Stanislaw LEM, Vacío perfecto.

En una de sus obras más aclamadas —Vacío perfecto (Madrid, Bruguera, 1981)—, el novelista y filósofo polaco Stanislaw Lem, idea, con la genialidad y clarividencia que le eran habituales, la reseña de un libro ficticio en el que un pensador de un futuro no muy lejano se plantea la cuestión sobre la utilidad y el valor de las construcciones culturales tradicionales, en una época en donde los adelantos científicos y el desarrollo tecnológico le han permitido a la humanidad vislumbrar el principio del fin de las limitaciones físicas y biológicas que lo condenaban a una vida llena de temor, incertidumbre y angustia.
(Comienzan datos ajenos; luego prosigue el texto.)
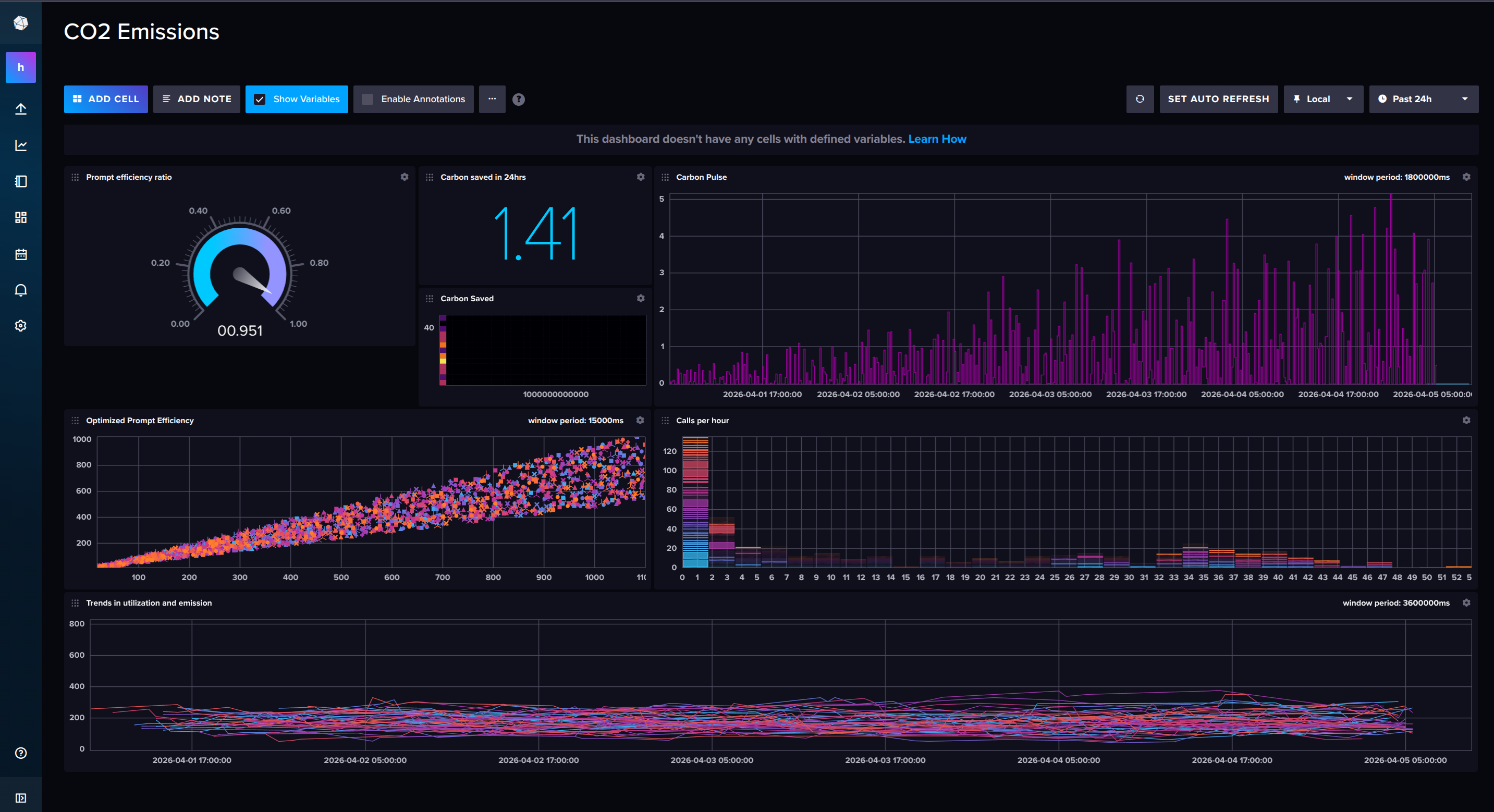This screenshot has width=1494, height=812.
Task: Click the user account 'h' avatar
Action: click(21, 67)
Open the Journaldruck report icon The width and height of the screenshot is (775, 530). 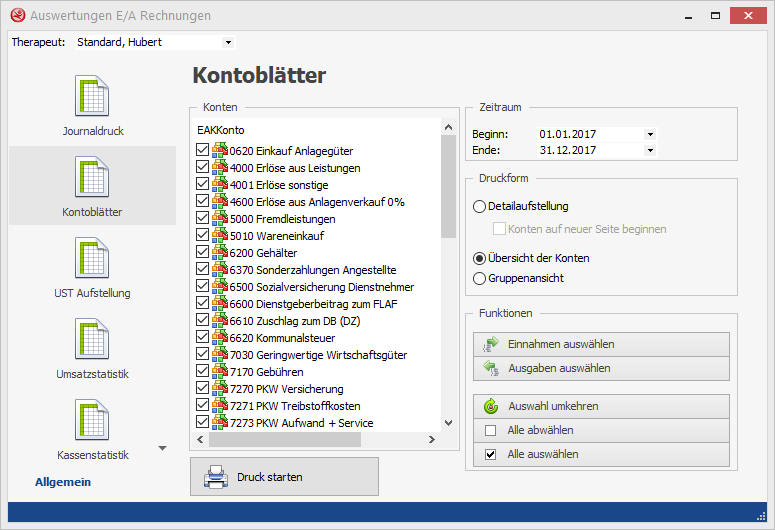(x=92, y=96)

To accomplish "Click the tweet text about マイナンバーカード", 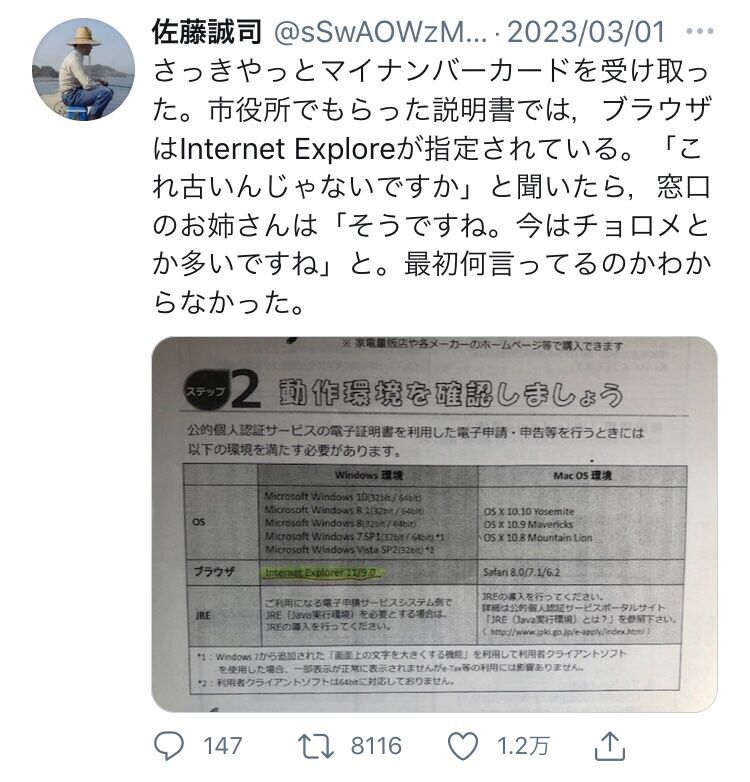I will [x=431, y=186].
Y es que en un contexto de esta naturaleza —dónde los viejos ídolos se resquebrajan por el peso de la razón— resulta pertinente preguntarse, en concepto del autor, si la cultura, en su aspecto restrictivo y prescriptivo, es decir, en tanto que orienta la conducta de los hombres en el marco de lo bueno y lo malo, lo prohibido y lo permisible, así como con toda la serie de valoraciones, interpretaciones y significaciones con las que envolvía todos y cada uno de los aspectos de la vida, son principios y condiciones naturales que deben de ser acatadas y reverenciadas en todas las épocas, o si bien, por el contrario, se trata de creaciones artificiales con las que se intenta suplir alguna deficiencia o satisfacer una carencia cualquiera de la manera más accesible, en tanto que se disponga de un recurso más eficiente.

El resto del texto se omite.